Why buy tools that we use only once every five years? When you buy a mitre saw, you think it’s going to revolutionize your life. But a rented one works just as well. And there’s no need to let it clutter up the garage and gather dust when it could be useful to other DIY enthusiasts.
Organizations like La Remise in Montreal have hit on a winning formula, renting tools though a system similar to a lending library. You can become a member for $10 a year, which gives you access to several hundred tools that are available through an online catalogue. Others, like La Patente in Quebec City or La Fabrique in Sherbrooke, organize workshops on mechanics, cabinetmaking and electronics, and offer training courses. You can also rent space to work on your projects.
The beauty of these initiatives is that you save money, meet people with the same interests—starting with your neighbours—develop new skills and, most importantly, consume more wisely.

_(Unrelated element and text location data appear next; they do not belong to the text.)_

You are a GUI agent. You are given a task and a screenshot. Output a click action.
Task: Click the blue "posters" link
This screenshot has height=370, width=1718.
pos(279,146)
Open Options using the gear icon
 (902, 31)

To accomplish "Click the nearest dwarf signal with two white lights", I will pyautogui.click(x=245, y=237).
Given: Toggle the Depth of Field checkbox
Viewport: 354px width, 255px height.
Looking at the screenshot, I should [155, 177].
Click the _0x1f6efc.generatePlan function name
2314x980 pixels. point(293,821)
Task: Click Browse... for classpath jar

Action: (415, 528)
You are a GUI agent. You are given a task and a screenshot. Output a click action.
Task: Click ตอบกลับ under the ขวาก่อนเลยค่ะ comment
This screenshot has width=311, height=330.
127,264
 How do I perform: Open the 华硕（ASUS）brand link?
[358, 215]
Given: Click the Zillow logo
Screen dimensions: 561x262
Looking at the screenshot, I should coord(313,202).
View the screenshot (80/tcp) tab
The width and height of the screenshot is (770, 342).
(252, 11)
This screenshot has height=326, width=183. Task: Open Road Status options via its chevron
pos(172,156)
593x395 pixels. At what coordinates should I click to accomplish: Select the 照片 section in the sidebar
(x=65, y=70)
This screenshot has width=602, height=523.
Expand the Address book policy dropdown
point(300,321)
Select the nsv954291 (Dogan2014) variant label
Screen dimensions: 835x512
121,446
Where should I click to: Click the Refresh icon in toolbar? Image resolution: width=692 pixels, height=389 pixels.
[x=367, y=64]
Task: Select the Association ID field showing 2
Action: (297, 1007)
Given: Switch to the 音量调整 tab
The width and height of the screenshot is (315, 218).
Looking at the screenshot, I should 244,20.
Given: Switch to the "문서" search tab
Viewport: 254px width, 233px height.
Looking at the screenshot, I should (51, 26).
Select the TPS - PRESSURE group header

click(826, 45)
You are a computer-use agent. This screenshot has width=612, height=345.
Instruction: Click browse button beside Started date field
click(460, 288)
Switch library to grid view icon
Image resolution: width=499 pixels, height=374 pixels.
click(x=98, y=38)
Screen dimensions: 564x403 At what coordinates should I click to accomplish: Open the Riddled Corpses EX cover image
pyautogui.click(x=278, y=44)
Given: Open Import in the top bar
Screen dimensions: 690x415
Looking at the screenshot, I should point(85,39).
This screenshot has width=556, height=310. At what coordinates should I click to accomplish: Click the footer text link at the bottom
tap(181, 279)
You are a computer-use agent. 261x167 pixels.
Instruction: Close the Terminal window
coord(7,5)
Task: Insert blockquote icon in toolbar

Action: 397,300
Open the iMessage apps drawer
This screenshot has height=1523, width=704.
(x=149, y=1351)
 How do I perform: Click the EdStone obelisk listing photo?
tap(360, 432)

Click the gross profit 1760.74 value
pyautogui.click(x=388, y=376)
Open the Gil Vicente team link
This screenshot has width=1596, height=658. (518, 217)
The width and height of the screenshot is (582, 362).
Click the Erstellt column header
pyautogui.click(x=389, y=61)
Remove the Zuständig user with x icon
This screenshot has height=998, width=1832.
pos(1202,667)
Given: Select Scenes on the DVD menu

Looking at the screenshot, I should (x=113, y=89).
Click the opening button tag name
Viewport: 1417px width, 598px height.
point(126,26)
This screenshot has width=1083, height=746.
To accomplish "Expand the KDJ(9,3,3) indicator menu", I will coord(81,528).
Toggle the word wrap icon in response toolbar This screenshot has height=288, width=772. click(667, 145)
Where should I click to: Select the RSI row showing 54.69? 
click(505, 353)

While more waste is being generated every year, sharing allows for better use of our resources. Unfortunately, most companies encourage unbridled consumption by lowering the quality of their products and building in various forms of planned obsolescence.
It’s a far cry from my mother’s Maytag washing machine, which lasted 40 years before giving up the ghost.
Fortunately, there are over 150 sharing solutions in Quebec today and they’re on the rise. People and organizations are launching numerous initiatives in an effort to move away from the throwaway culture: Repair Cafés, where you can learn to fix things with help from expert volunteers, repairathons or restart parties, which focus on learning how to repair electronics, and online communities like Touski s’répare, which provide tips on how to fix just about anything.
If a four-year- old child can understand how a book-sharing box works, surely we can apply this concept to all sorts of other things.